The idea of drag-and-drop Web design is not a new one. Microsoft FrontPage used to take up a major part of this niche, but that was years ago (Microsoft stopped bundling it with Office in 2003). With the growing transition to Web-based applications, it would only make sense that this sort of work would also be done in a browser, and that where you’ll find Weebly.
Weebly is similar to visual website creator Moonfruit. Like Moonfruit, it is Web-based; and much like some desktop applications, Weebly uses a tall, ribbon-like toolbar at the top of the window, divided into five tabs. The first tab, called Elements, lets you populate your page with paragraphs, titles, and pictures, as well as more advanced elements like a two-column layout, a custom HTML block (in which you can use any markup you like), or a Google AdSense ad display unit for monetizing your website.
These elements are all in a category Weebly calls Basic. There are additional elements filed under Multimedia (slideshow, Flash elements, YouTube videos), Revenue, and a catch-all category called More, with miscellanea such as an online poll widget, a built-in feed reader, and so on. Though most elements are available in the free version of Weebly, a few are Pro-only (the video element, for example). A Pro license costs $3 to $5 per month, and is good for ten websites on the same account.
The next tab, Design, lets you pick an overall theme for your website. You can switch between dozens of color and background schemes with a single click, and specify the fonts used on the site (including Web fonts such as the free Yanone Kaffeesatz). If you know a bit of HTML and CSS, you can create your own custom theme and code it using the built-in code editor, which supports syntax highlighting.

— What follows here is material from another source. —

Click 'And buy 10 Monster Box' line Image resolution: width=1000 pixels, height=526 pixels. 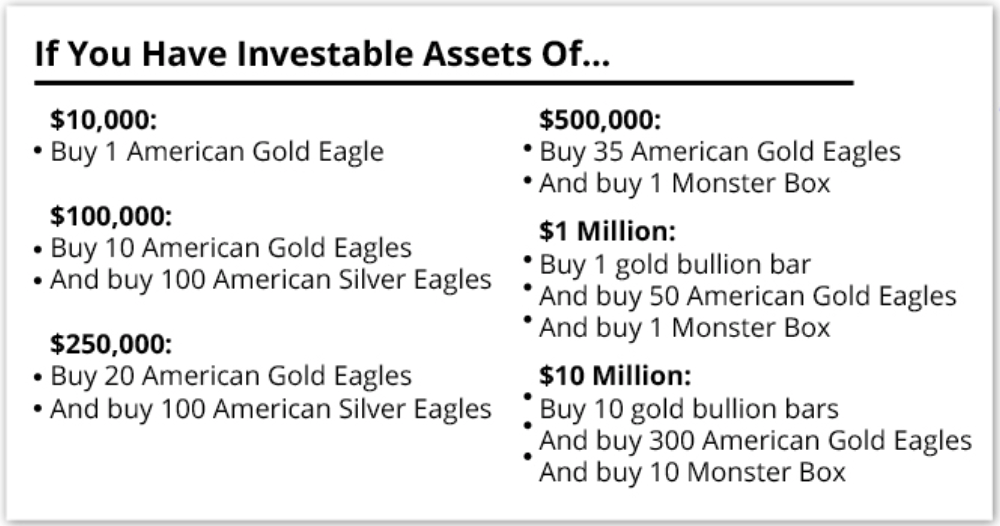click(x=693, y=473)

The next tab, Pages, lets you expand the site by creating additional pages. You can hide a page from the menu, and even password-protect it. You’re not limited to static pages, either: A single click of the Blog button adds a blog to your site. Users can subscribe to your blog using an RSS feed, as with any other blog on the Web.
Creating a website is often a collaborative endeavor, which is where Weebly’s next tab comes into play: The Editors tab lets you invite others to work with you on the website. The free version allows you to make them into Administrators only (users of equal rights to your own, able to change anything and everything). The Pro version adds the option to specify “Author” access (for editing selected pages), and “Dashboard Only” access (for viewing stats or managing comments).
Since there are so many different elements and themes, websites built with Weebly can achieve truly unique looks. While other platforms (such as WordPress) allow for customization, a WordPress website still often ends up feeling like WordPress. By contrast, websites made with Weebly can end up looking unique enough so they don’t feel like they were created using the same tool. You can see some examples in the Weebly Site Showcase. If you’re looking to get a website up and running quickly and don’t want it to look too off-the-shelf, you may want to take Weebly for a spin.